### Provided records

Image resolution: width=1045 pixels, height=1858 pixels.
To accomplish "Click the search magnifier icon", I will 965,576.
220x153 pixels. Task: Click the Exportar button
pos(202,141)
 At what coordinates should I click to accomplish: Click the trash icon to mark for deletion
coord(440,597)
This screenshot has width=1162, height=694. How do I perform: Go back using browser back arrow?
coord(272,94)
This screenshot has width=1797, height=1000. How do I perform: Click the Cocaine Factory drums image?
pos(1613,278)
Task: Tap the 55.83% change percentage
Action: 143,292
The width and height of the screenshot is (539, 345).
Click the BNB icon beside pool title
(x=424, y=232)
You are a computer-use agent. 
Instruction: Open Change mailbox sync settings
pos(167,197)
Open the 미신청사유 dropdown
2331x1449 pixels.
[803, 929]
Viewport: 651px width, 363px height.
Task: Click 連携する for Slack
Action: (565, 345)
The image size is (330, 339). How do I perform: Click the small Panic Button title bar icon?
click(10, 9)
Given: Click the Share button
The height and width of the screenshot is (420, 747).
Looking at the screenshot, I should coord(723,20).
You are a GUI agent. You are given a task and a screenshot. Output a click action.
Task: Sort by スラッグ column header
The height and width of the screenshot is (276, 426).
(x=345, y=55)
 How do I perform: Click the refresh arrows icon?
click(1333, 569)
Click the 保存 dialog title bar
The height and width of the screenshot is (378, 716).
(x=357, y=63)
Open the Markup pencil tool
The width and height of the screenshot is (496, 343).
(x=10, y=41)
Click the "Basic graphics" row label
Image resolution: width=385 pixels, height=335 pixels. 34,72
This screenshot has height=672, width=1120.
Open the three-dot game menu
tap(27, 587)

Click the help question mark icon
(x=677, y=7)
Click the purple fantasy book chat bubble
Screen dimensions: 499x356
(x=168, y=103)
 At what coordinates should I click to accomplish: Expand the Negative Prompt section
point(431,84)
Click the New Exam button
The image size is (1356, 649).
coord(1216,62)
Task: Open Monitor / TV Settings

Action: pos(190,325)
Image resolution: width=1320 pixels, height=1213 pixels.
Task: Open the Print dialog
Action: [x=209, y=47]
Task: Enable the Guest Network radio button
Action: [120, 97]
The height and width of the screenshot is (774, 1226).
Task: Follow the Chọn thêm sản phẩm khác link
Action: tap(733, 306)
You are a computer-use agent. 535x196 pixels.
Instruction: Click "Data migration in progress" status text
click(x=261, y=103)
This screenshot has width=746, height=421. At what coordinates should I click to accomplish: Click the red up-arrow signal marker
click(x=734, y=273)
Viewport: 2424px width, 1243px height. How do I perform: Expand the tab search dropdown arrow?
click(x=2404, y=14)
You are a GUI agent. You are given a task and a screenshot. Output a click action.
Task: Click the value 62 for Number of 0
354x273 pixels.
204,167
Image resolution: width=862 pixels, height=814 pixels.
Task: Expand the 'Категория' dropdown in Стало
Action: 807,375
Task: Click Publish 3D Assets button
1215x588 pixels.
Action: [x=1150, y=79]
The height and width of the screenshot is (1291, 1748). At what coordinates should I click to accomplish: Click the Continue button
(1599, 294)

######

# Task prompt:
Set down the lines of the records above exactly as they appear, starting at the line that contains "Task: Open Monitor / TV Settings" and ending at the line that contains "Action: [x=1150, y=79]", with both of those lines included.

# Completed task:
Task: Open Monitor / TV Settings

Action: pos(190,325)
Image resolution: width=1320 pixels, height=1213 pixels.
Task: Open the Print dialog
Action: [x=209, y=47]
Task: Enable the Guest Network radio button
Action: [120, 97]
The height and width of the screenshot is (774, 1226).
Task: Follow the Chọn thêm sản phẩm khác link
Action: tap(733, 306)
You are a computer-use agent. 535x196 pixels.
Instruction: Click "Data migration in progress" status text
click(x=261, y=103)
This screenshot has width=746, height=421. At what coordinates should I click to accomplish: Click the red up-arrow signal marker
click(x=734, y=273)
Viewport: 2424px width, 1243px height. How do I perform: Expand the tab search dropdown arrow?
click(x=2404, y=14)
You are a GUI agent. You are given a task and a screenshot. Output a click action.
Task: Click the value 62 for Number of 0
354x273 pixels.
204,167
Image resolution: width=862 pixels, height=814 pixels.
Task: Expand the 'Категория' dropdown in Стало
Action: 807,375
Task: Click Publish 3D Assets button
1215x588 pixels.
Action: [x=1150, y=79]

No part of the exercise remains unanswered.